Anahi’s room is a film and live performance by director Ivalo Frank featuring poet Jessie
Kleemann as well as performance artists from different corners of the world: Nadine Milzner
(Germany), Ronni Maciel (Brazil), Raven Do Canto (India) and Miki Shoji (Japan). The theme of
the film is childhood abuse and sheds light on a topic, still covered in darkness.
Through poetry, music and performance the piece alludes to the deeply felt emotional pain and
psychological displacement of the soul, which are just some of the consequences abuse leaves
behind in the victim. At another level the performance opens up to a discussion about colonisational
abuse, in the relation between Denmark (coloniser) and Greenland (colonised).
Too many children suffer because of the silence surrounding abuse. Let’s use art as a tool with

which we can break taboo and discuss emotionally charged parts of our society.

Credits

A film by Ivalo Frank
Poetry by Jessie Kleemann
Performance by Jessie Kleemann, Miki Shoji, Ronni Maciel, Nadine Milzner & Raven Do Canto
Music by Non-Functional Harmony

Jessie Kleemann was born in Upernavik in northern Greenland and trained as a lithographic artist.From 1978 to 1979, she was a student at the Tuukkaq theatre in Fjaltring in northern Jutland, from
1984 to 1991 director of the school of arts in Nuuk, during which period she took leave in 1989 in connection with the staging of the play Asanninneq naliitsoq, based on Märta Tikkanen’s Århundradets kärlekssaga.
Between 1991 and 1993, she was the coordinator of the exhibition project Arts from the Arctic as part of the UNESCO programme for the decade of indigenous people. She has participated in Nordic and international exhibitions as well as in many one-person exhibitions and as a poet has represented Greenland at Nordic and international literary events. Her first independent poetry collection was Taallat. Digte. Poems, 1997.

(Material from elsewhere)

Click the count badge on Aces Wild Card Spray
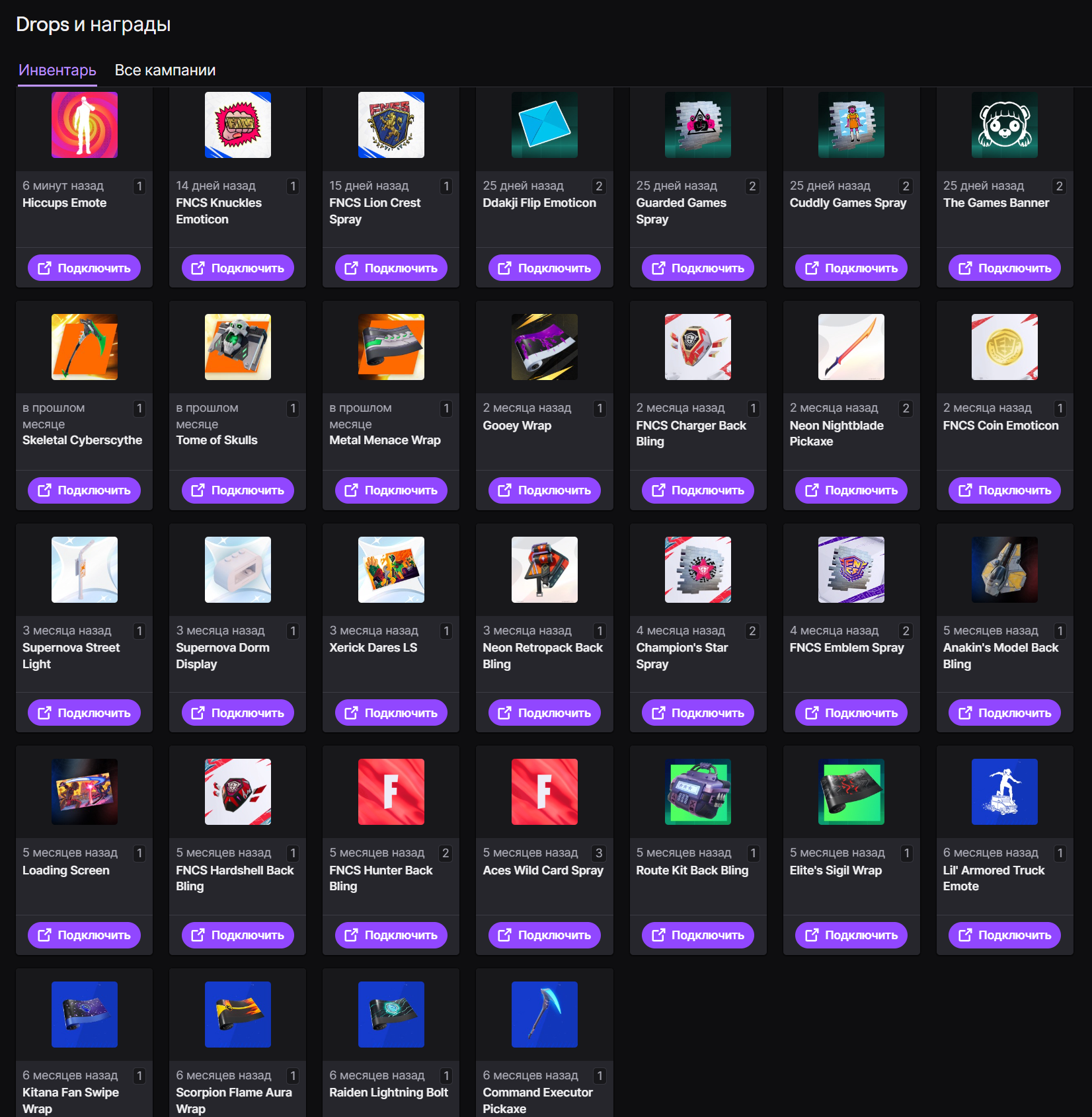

Ivalo Frank has lived in several countries and now resides in Berlin. Holding a MA in Social Science from Lund University, she works as an artist film-maker. Frank has made films in various countries such as Bosnia, China and Greenland and the content range from post-war portraits and post-colonial perspectives to in-depth interviews with citizens from the former DDR. Her films are shown in academic, art and film contexts world-wide, e.g. at the Humboldt University Berlin, Louisiana Museum of Modern Art and IMC gallery, New York. Selected for numerous international film festivals, Frank’s work has been included in CPH:DOX and the International Film Festival of Cinematic Art a.o. She has won a number of awards ex. the Honorable Mention Award, Los Angeles International Film Festival and Best Documentary Award, London Underground Film Festival.